# Releasing Book List



## Quillons (Feb 27, 2018)

Hey everyone,

Over the last two-ish months, I’ve been compiling a book list, and last night I decided that it was finally at an acceptable level to release.

So here it is:

https://docs.google.com/spreadsheets/d/1-B3sxc84muWDigoa1qDSWLYXdY9HwnKIDB8Xhs0OITM/edit?usp=sharing


That link takes you to the Table of Contents spreadsheet and then you’re able to link around from there. The second sheet is an About page if you’d like some more details on the list.

Apparently, the list isn't great with older internet browsers. It still works, but you'll have to copy/paste hyperlinks.

This list is for the community. Feel free to share the link near, far, wherever you are. You are not currently able to edit the spreadsheet and I don’t plan on changing that anytime soon. For any comments/complaints/suggestions/whatever, you can email me at [email protected].

I would love your feedback- books to add, books to change categories, books to recommend to those who don't know where to start... I would really love for this list to become a community resource. Message me on here or send me an email.

I am a full-time student and Tuesdays are my hard days; I’ll be popping by here throughout the day and checking email but probably won’t be responding immediately to anything. Similarly, I wanted to get this list out today because tomorrow I need to start studying in earnest for the second round of tests. As long as my tests don’t kill me, I’ll be back.

Happy hunting!


----------



## josh88 (Feb 27, 2018)

I could give you a load of stage combat books if you wanted to add another section but that falls a little out of the usual purview of what we do.


----------



## derekleffew (Feb 27, 2018)

Quillons said:


> Apparently, the list isn't great with older internet browsers. It still works, but you'll have to copy/paste hyperlinks.

> Stored data
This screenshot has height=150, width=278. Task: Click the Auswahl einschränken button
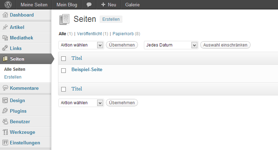[225, 45]
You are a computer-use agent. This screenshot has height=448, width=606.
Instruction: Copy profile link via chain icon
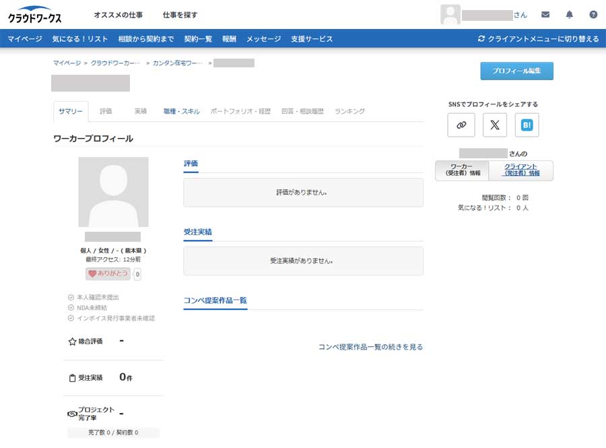(x=461, y=125)
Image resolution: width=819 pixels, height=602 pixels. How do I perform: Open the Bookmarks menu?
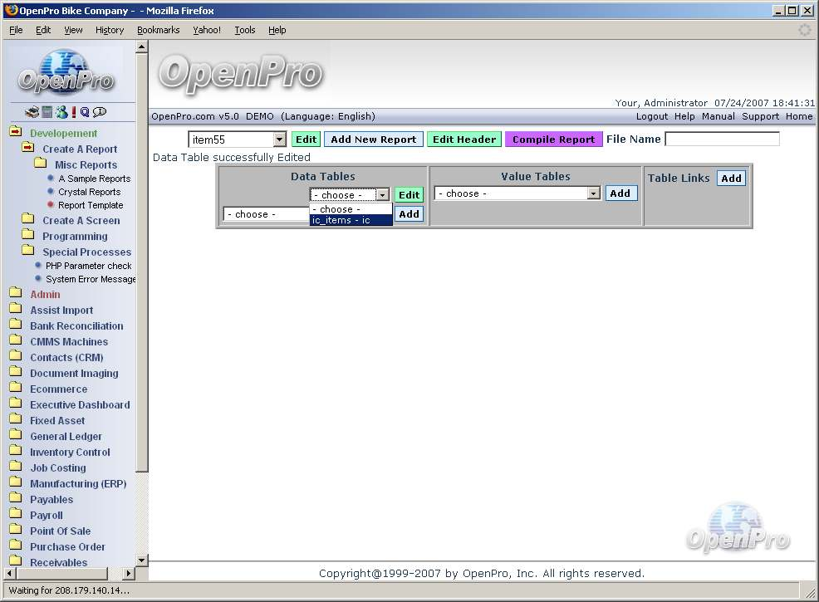coord(158,30)
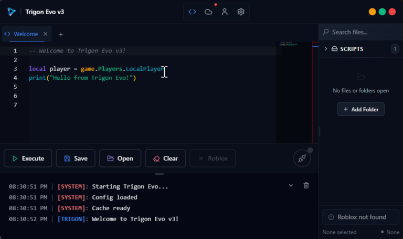403x239 pixels.
Task: Switch to the Welcome tab
Action: [x=25, y=34]
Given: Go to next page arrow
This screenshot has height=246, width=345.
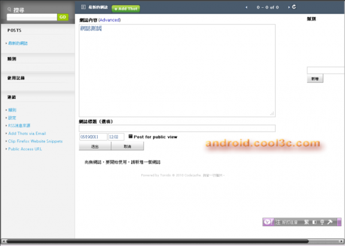Looking at the screenshot, I should [289, 7].
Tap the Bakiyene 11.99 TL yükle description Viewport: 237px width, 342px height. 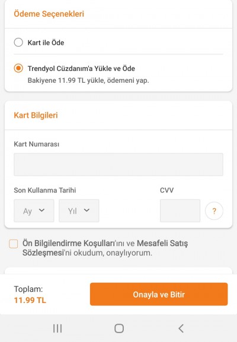88,80
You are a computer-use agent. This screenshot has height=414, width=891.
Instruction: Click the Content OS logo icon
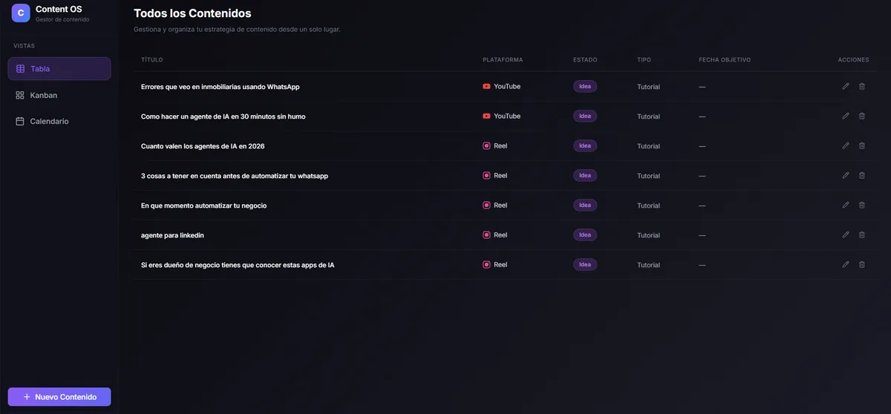point(21,13)

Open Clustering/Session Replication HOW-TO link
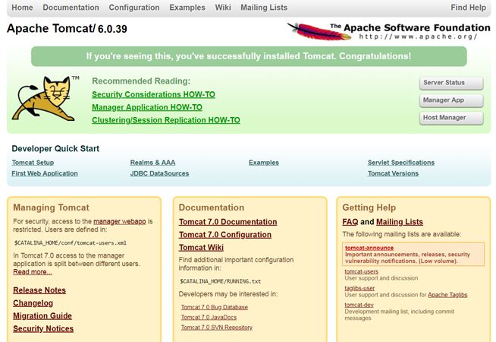(165, 120)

> Requests
A. In the book list thread, what is the second sheet of the spreadsheet?
B. Say whether each statement agrees with the book list thread, giving yes or no and quoting the deciding words: (i) Readers can edit the spreadsheet. (ii) The list was put together over about two months. (iii) The list does not work at all in older browsers.
C. Translate this sentence from the book list thread into Spanish: "That link takes you to the Table of Contents spreadsheet and then you’re able to link around from there."
The rows are separate from the book list thread.

> Completed exercise
A. An About page with more details on the list.

B.
(i) No: "You are not currently able to edit the spreadsheet"
(ii) Yes: "Over the last two-ish months, I’ve been compiling a book list"
(iii) No: "It still works, but you'll have to copy/paste hyperlinks."

C. Ese enlace te lleva a la hoja de cálculo del Índice y desde ahí puedes moverte por los demás enlaces.